Cominciamo a vedere gli esami e i controlli necessari per diagnosticare lo stato di salute del sistema cardio-vascolare.

GLI ELETTROLITI

La conoscenza degli elettroliti, cioè dei minerali che regolano la pressione arteriosa, permette di valutare la loro influenza nel determinare i valori elevati di pressione arteriosa. Una riduzione di potassio, magnesio, calcio e un incremento di sodio è da evitare.

LA CLEARANCE DI CREATININA

La clearance di creatinina è un’analisi di primaria importanza per verificare la funzionalità renale. Con questo esame possiamo conoscere  il volume del filtrato glomerulare. valori elevati di pressione arteriosa, infatti, danneggiano le funzioni renali, che regolano la presenza dell’acqua e degli elettroliti nell’intero organismo.

LA PROTEINA C REATTIVA

la proteina C reattiva è una proteina prodotta dal fegato e un suo valore elevato indica che le pareti delle arterie sono colpite da infiammazione e aterosclerosi, anche in presenza di bassi valori di colesterolo. Varie sono le cause di un aumento del valore nel sangue della proteina C reattiva: comunque un suo valore elevato esprime un processo di degenerazione che può colpire vari organi e apparati.

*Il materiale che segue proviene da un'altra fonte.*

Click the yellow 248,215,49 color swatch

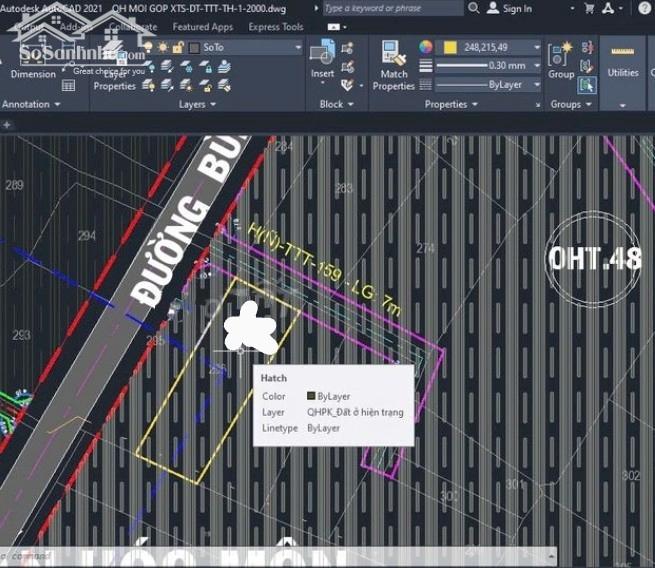[450, 48]
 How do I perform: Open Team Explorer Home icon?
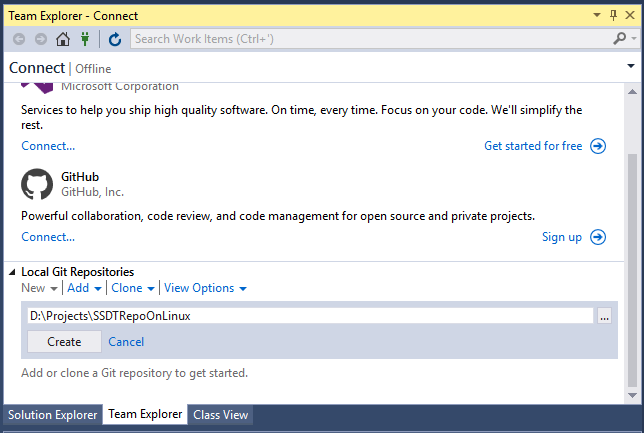click(63, 39)
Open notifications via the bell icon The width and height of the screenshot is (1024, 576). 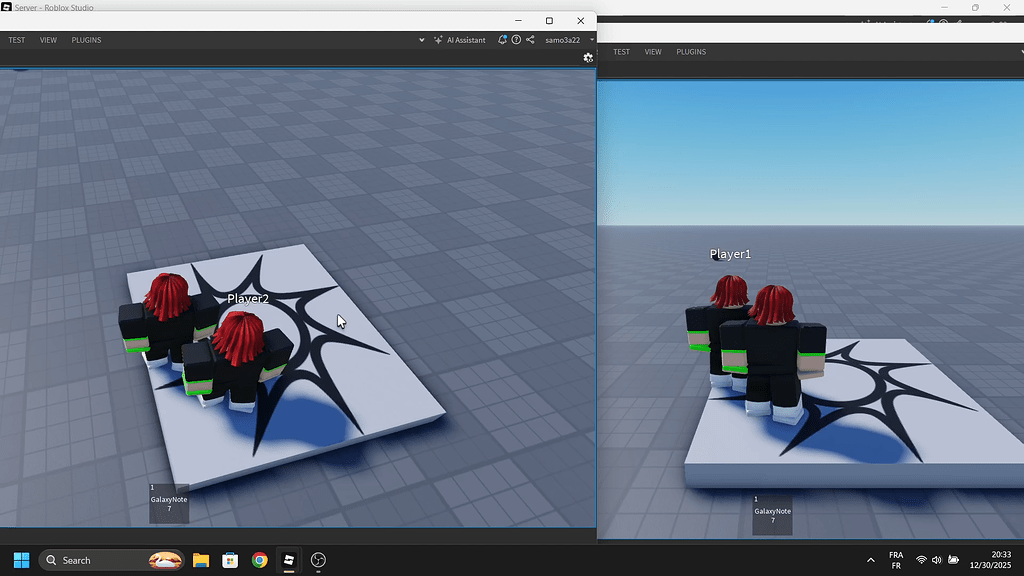(x=503, y=40)
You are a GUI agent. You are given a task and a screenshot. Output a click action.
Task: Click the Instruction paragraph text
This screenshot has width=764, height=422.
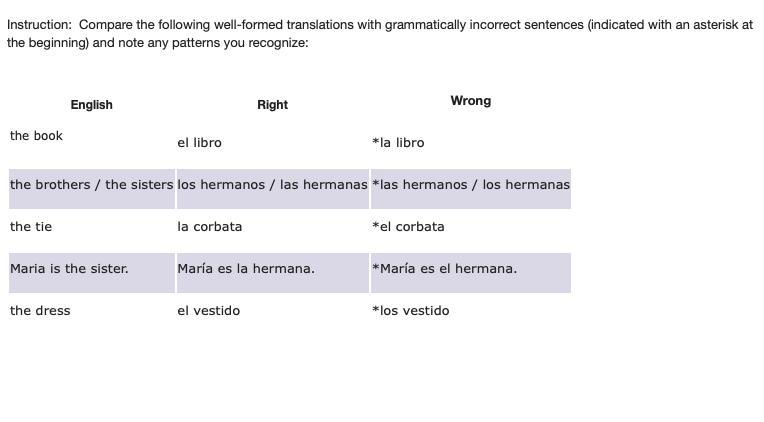[x=380, y=34]
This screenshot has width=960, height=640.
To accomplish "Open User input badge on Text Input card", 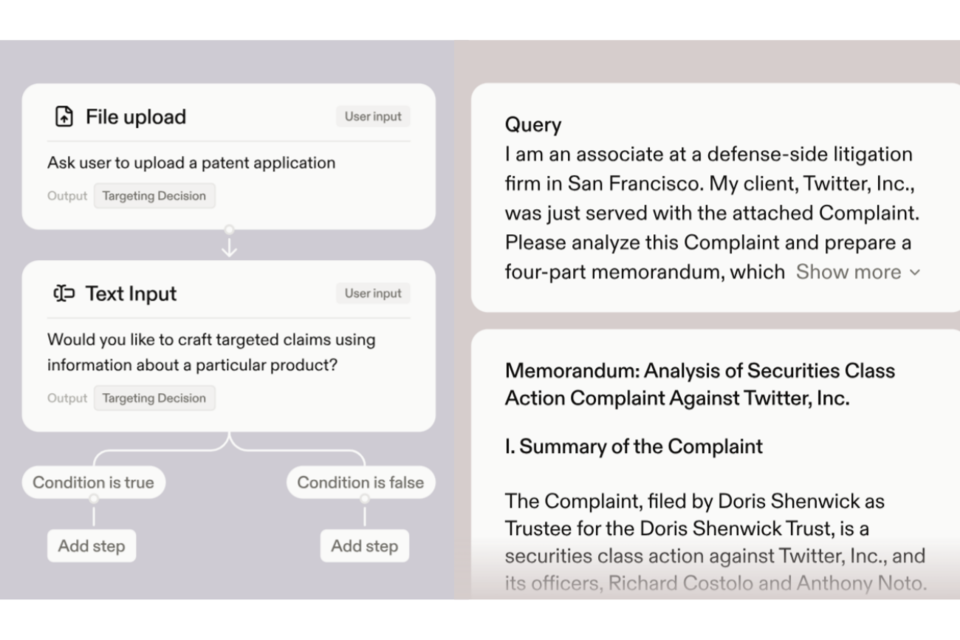I will point(373,294).
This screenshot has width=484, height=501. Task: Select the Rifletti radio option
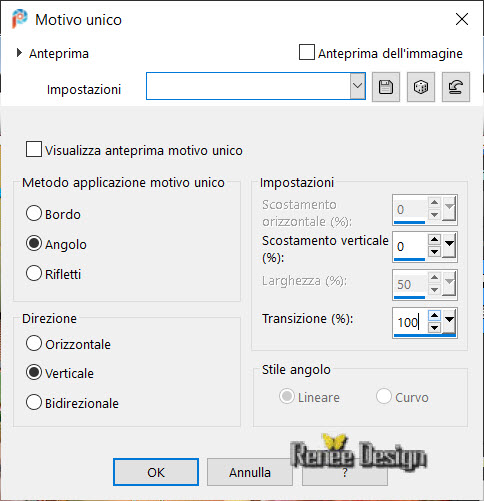(34, 273)
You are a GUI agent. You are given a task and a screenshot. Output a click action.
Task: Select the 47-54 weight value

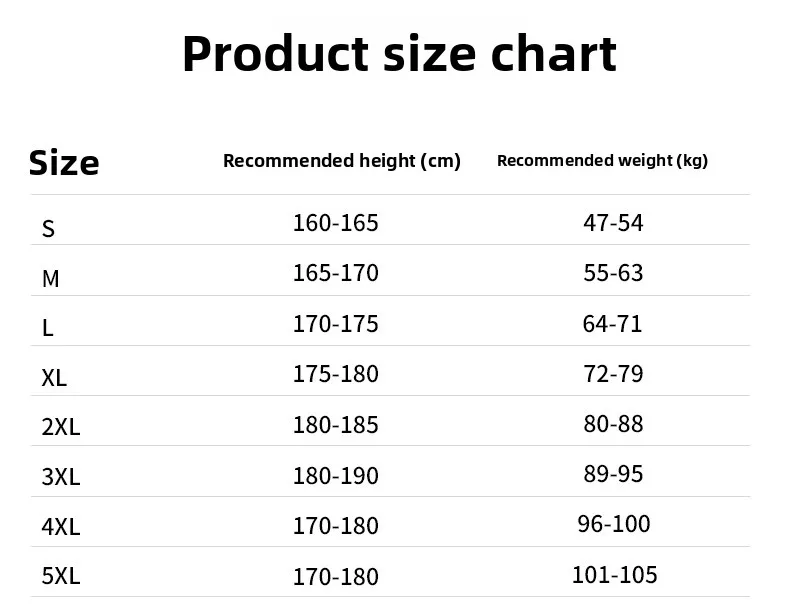coord(613,223)
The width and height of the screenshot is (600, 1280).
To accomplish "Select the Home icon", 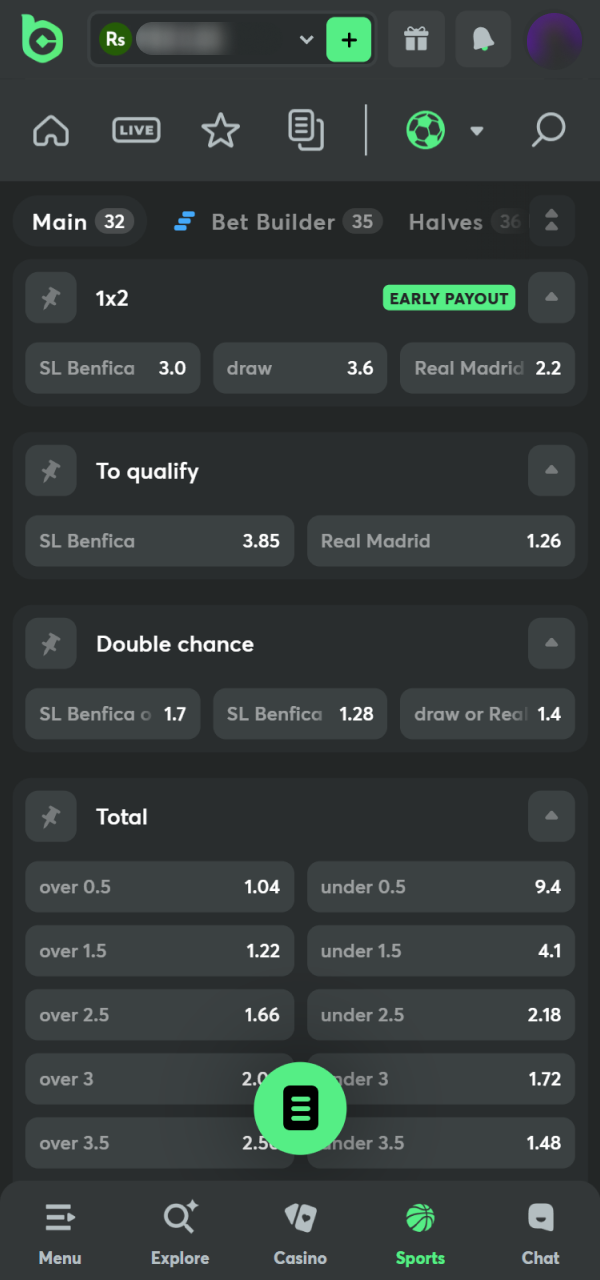I will tap(50, 130).
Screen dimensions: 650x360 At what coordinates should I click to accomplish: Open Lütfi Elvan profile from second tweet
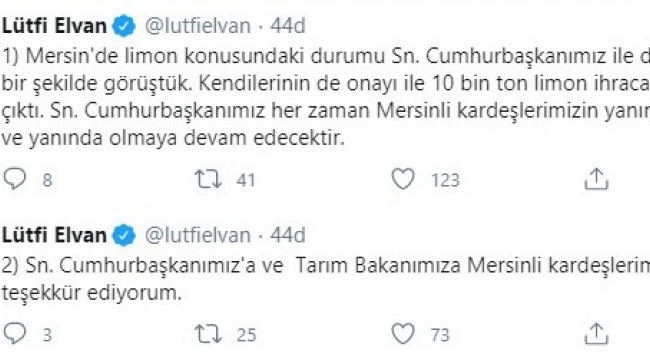click(x=54, y=235)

IL SISTEMA RENINA-ALDOSTERONE

Il sistema renina-aldosterone ha un ruolo centrale nella regolazione del sodio e della pressione arteriosa ed è condizionato da proteine infiammatorie prodotte dagli adipociti (magazzini del grasso) ubicati soprattutto nell’addome.

L’OMOCISTEINA

L’omocisteina è una molecola più aggressiva dello stesso colesterolo contro le pareti arteriose. Deriva da un aminoacido essenziale introdotto con l’alimentazione giornaliera: la metionina. Un’alimentazione composta in prevalenza con cibi di origine animale, carne rossa e bianca, un eccesso di formaggi e latticini, salumi, pasta e prodotti contenenti farina di grano duro causa un apporto elevato di metionina, se manca la giusta dose di vitamina B6, B12 e acido folico. Una carenza di vitamina B12 può essere causata da una ridotta introduzione di alimenti contenenti  questa vitamina oppure, in maniera più frequente, da un ridotto assorbimento intestinale. Quando si ha una gastrite cronica con riduzione dell’acidità gastrica oppure si assumono farmaci anti-acidità gastrica si procura una riduzione nell’assorbimento di questa vitamina vitale. Gli anti-acidi limitano la giusta secrezione del “fattore intrinseco” da parte dello stomaco.